Sent: Wednesday, August 26, 2015 4:48 AM
To: user@hive.apache.org
Subject: Re: Loading multiple file format in hive

Thanks Nitin and Ryan,this will really help.

@Ryan spark streaming can write in the desired format, but since these are basically clickstream events ,and we are hitting with many numbers of small files in HDFC in parquet form. for merging these files and create bigger files in necessary.

On Tue, Aug 25, 2015 at 11:57 PM, Ryan Harris <Ry...@zionsbancorp.com>> wrote:
A few things..
1) If you are using spark streaming, I don't see any reason why the output of your spark streaming can't match the necessary destination format...you shouldn't need a second job to read the output from Spark Streaming and convert to parquet.  Do a search for spark streaming and lambda architecture...

2) a simple solution to your problem (even without using spark streaming) would be to simply have an external "staging" table, a hive managed "destination" table and then use a view to UNION the two together.
CREATE EXTERNAL TABLE raw_staging (inputline STRING) LOCATION '/staging/';
CREATE TABLE parsed as SELECT split(inputline,',') as field_array from raw_staging;
CREATE VIEW combined as SELECT field_array FROM(SELECT split(inputline,',') as field_array from raw_staging UNION ALL select field_array from pared) subq_u;

Even if possible to mix and match the schema on a per-partition, I wouldn't recommend doing so.

From: Jeetendra G [mailto:jeetendra.g@housing.com<ma...@housing.com>]
Sent: Tuesday, August 25, 2015 12:37 AM
To: user@hive.apache.org<ma...@hive.apache.org>
Subject: Re: Loading multiple file format in hive

If I write to staging area and then run job to convert this data to parquet , there wont be delay of this much time? mean to say this data wont be available to hive until it converts to parquet and write to hive location?

On Tue, Aug 25, 2015 at 11:53 AM, Nitin Pawar <ni...@gmail.com>> wrote:
Is it possible for you to write the data into staging area and run a job on that and then convert ito paraquet table ?
so you are looking to have two table .. one temp for holding data till 15mins and then your job loads this temp data to to your parquet backed table
sorry for my misunderstanding .. you can though set fileformat at each partition level but then you need to entirely redesign your table to have staging partition and real data partition

On Tue, Aug 25, 2015 at 11:46 AM, Jeetendra G <je...@housing.com>> wrote:
Thanks Nitin for reply.

I have data coming from RabbitMQ and i have spark streaming API which take this events and dump into HDFS.
I cant really convert data events to some format like parquet/orc because I dont have schema here.
Once I dump to HDFS i am writing one job which read this data  and convert into Parquet.
By this time I will have some raw events right?

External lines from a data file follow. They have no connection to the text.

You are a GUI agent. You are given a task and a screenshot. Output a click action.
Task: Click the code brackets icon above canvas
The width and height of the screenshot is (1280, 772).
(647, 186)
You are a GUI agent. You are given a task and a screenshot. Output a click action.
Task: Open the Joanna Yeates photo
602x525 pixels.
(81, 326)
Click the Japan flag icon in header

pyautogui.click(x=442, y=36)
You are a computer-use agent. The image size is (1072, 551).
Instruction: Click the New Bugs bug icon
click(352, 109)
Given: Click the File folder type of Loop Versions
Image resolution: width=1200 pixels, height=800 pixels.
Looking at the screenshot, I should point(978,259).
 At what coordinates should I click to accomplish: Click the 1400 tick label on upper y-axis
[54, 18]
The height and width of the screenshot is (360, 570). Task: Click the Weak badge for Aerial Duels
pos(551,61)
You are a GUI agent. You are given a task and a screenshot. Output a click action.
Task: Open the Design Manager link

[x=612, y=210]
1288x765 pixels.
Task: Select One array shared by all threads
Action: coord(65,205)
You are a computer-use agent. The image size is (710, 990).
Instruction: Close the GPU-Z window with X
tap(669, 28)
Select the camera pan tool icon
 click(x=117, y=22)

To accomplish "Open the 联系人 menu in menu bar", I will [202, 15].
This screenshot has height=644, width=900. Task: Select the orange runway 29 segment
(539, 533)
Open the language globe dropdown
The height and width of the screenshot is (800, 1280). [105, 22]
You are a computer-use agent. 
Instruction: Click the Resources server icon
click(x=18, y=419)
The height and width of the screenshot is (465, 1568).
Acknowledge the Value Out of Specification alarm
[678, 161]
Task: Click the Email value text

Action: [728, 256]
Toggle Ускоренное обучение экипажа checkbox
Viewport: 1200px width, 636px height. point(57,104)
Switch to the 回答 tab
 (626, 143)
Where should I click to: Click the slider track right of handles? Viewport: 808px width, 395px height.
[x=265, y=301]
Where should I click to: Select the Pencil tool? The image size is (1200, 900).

On Tue, Aug 25, 2015 at 11:35 AM, Nitin Pawar <ni...@gmail.com>> wrote:
file formats in a hive is a table level property.
I am not sure why would you have data at 15mins interval to your actual table instead of a staging table and do the conversion or have the raw file in the format you want and load it directly into table

On Tue, Aug 25, 2015 at 11:27 AM, Jeetendra G <je...@housing.com>> wrote:
I tried searching how to set multiple format with multiple partitions , could not find much detail.
Can please share some good material around this if you have any.

On Mon, Aug 24, 2015 at 10:49 PM, Daniel Haviv <da...@veracity-group.com>> wrote:
Hi,
You can set a different file format per partition.
You can't mix files in the same directory (You could theoretically write some kind of custom SerDe).

Daniel.

On Mon, Aug 24, 2015 at 6:15 PM, Jeetendra G <je...@housing.com>> wrote:
Can anyone put some light on this please?

On Mon, Aug 24, 2015 at 12:32 PM, Jeetendra G <je...@housing.com>> wrote:
HI All,

I have a directory where I have json formatted and parquet files in same folder. can hive load these?

I am getting Json data and storing in HDFS. later I am running job to convert JSon to Parquet(every 15 mins). so we will habe 15 mins Json data.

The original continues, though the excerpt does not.